Evelyn S is Fish tug / Tugboat museum ship at the Michigan Maritime Museum, South Haven, Michigan. Evelyn S was built in 1939 Sturgeon Bay Boat Works for William Sellman Fisheries in Manistique, Michigan. Evelyn S is a small wooden gill net fish tug design. To protect the boat from frozen waters of Lake Michigan, the Evelyn S. is sheathed in 3/16" welded steel plates. The keel, stem, and deadwood cover in 1/2" iron plate. She has a keel and hull made of white oak. The superstructure made of white-oak frames and sided with cedar planks. She is powered by a 3-cylinder Kahlenberg diesel engine, built by Kahlenberg Brothers Company of Two Rivers, Wisconsin. The tug has a fully enclosed deck, sometimes called a turtle back design, to protect fisherman from the freezing waters of the Great Lakes.

==History==
Owners:
- 1939 - 1943 Sellman Fisheries in Manistique of Manistique, Michigan, owner William Sellman
- 1943 - 1952 Anderson Fish Company in Frankfort, Michigan, owner Charles Anderson
- 1952 - 1966 Walter Nichols (1930-2003) of New Era, Michigan fishing
- 1966 - 1974 Capek Towing & Salvage Company in Whitehall, Michigan, owner Richard Capek of Wyoming, Michigan
- 1974 - 1982 Rowland L. Sylvester of South Haven, Michigan (for the Museum)
- 1982 - current Michigan Maritime Museum

In August 1976, South Haven’s Bicentennial Committee put on the South Haven's first maritime festival. At the maritime festival the Evelyn S put on a tug-of-war event, on the Black River, against another South Haven fish tug named Elsie J. The Evelyn S was captained by Don Nichols. Evelyn S is one of many ships at the Michigan Maritime Museum including: Norwegian Fishing Trawler Jacoba and the wood hull Fish Tug Esther.

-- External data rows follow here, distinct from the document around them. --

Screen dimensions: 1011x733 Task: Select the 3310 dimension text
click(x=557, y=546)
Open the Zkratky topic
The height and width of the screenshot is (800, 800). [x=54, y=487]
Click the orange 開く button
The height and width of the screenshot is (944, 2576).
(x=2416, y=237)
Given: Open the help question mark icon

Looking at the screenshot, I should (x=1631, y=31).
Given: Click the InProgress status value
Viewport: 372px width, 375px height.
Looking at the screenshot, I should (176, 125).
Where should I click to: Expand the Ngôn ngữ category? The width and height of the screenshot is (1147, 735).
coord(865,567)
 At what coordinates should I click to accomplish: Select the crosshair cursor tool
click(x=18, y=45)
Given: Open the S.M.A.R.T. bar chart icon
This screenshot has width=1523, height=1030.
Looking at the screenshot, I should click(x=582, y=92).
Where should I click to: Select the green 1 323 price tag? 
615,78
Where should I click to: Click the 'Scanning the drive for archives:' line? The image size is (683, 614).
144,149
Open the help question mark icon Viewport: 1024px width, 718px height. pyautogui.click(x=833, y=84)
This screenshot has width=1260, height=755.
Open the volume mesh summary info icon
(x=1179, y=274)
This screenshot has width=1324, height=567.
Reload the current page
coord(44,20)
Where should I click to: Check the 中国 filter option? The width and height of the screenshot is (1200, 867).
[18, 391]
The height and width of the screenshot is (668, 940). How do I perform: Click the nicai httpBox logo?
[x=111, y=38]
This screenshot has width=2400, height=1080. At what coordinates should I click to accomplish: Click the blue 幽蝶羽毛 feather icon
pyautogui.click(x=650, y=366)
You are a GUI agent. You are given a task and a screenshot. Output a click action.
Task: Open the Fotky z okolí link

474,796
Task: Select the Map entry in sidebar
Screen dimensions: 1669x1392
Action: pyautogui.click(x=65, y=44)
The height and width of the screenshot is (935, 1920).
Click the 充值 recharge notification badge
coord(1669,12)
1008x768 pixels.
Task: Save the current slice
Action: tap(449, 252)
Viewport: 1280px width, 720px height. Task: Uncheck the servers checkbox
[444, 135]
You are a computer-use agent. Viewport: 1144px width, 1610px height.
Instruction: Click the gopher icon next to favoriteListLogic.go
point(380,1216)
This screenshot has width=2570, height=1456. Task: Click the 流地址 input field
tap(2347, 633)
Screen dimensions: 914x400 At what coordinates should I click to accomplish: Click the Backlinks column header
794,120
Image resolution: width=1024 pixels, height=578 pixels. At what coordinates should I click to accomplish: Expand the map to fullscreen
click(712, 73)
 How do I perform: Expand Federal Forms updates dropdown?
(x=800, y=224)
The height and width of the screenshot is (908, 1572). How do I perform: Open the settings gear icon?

The Evelyn S sank at her dock in Black River in 13' of water on January 26, 1985, freezing weather thought to be the cause. Evelyn S was raised and refloated on January 30 by a crane of Olson Brothers Contractors of South Haven. She was taken to All Seasons Marine Inc. for repair. On return she has been on a stand display at the Museum. In 1986, restoration work started on Evelyn S by volunteers and museum staff, completed in 2005. In 2014, restoration work was done to the roof, deck planking, and frames. A new display stand was opened in 2016. In 2021 a walk thru display opened on the Evelyn S.